Marshall McLuhan, The Medium is the Massage, 1967.

In examining the mechanism of stress and anxiety, the “NEW AESTHETES” is a series of 3 figures as visual representations of contemporary internet culture and the forced necessity of borderline obsessive participation. Over the top novelty, recognizible pop culture references and tactile detail are devices of visual seduction, where what appear to be hooded shamans of the “new aesthetic,” swarthed inhooded draped black cloaks, boasting luxurious necklaces, are actually

replicate figures of Abu Ghraib captives. The necklaces, detailed, dripping, full of figurines, directly highlight the danger of novelty within contemporary culture. These ominous figures - although stately and beautiful - mark a dangerous point foretold by the work of both Marshall McLuhan in The Medium is the Message and Guy du Bord’s Society of the Spectacle, noting that the integration of technology into daily life has turned contemporary culture into a “theater of the absurd.” Information is exchanged and modified so fast by so many without  regard nor awareness of the ramifications. In essence, the use of novelty and extreme speed of cultual change becomes the swinging pendulum itself; when we are unaware, distracted or completely engulfed by visual culture and novelty, we can see nothing beyond our own hunger for cultural turn over.
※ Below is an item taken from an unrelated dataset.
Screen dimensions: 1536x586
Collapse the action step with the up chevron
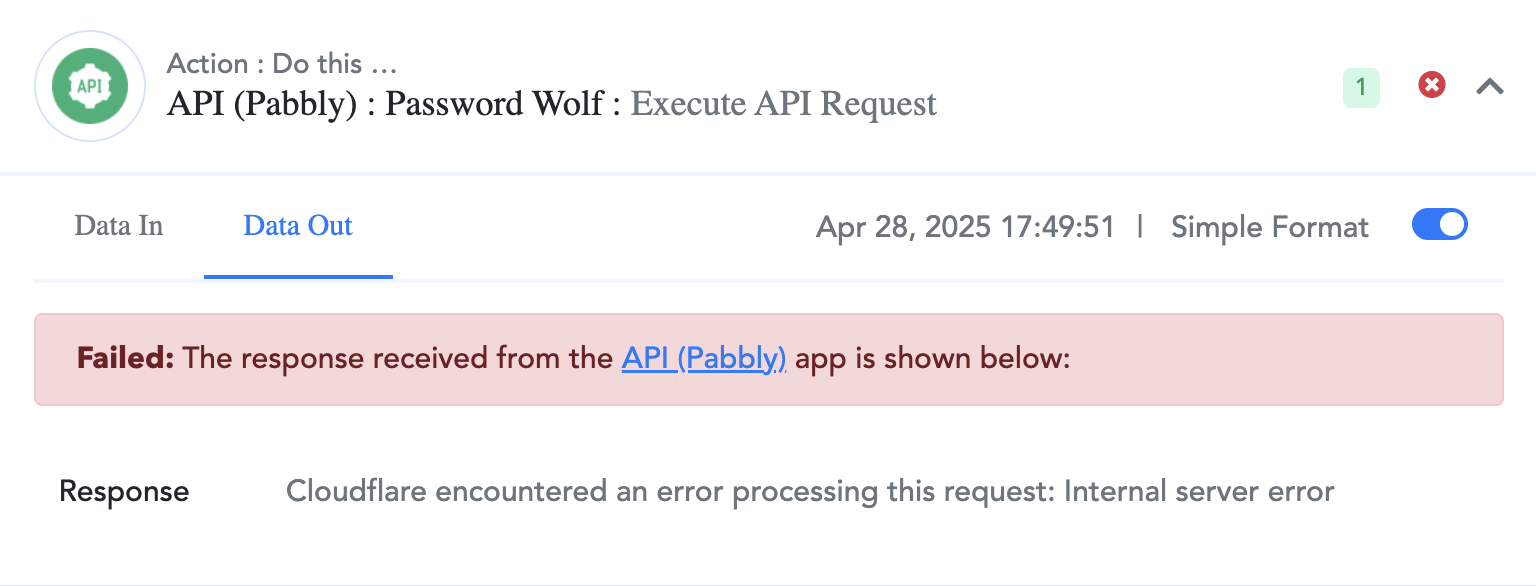click(1490, 87)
I was invited to participate in ART BASE Berlin this last August. The event took place in abandoned Soviet Barracks, where the entire space was transformed into a makeshift cathedral space. I was able to build in (what I assumed was) the mess hall. Tapes from old Iraqi propaganda videos (found at the abandoned embassy) were woven through the space to visually close off the area. Other industrial materials found near by were used in transforming what was once a military-industrial space into a space of peace sanctity.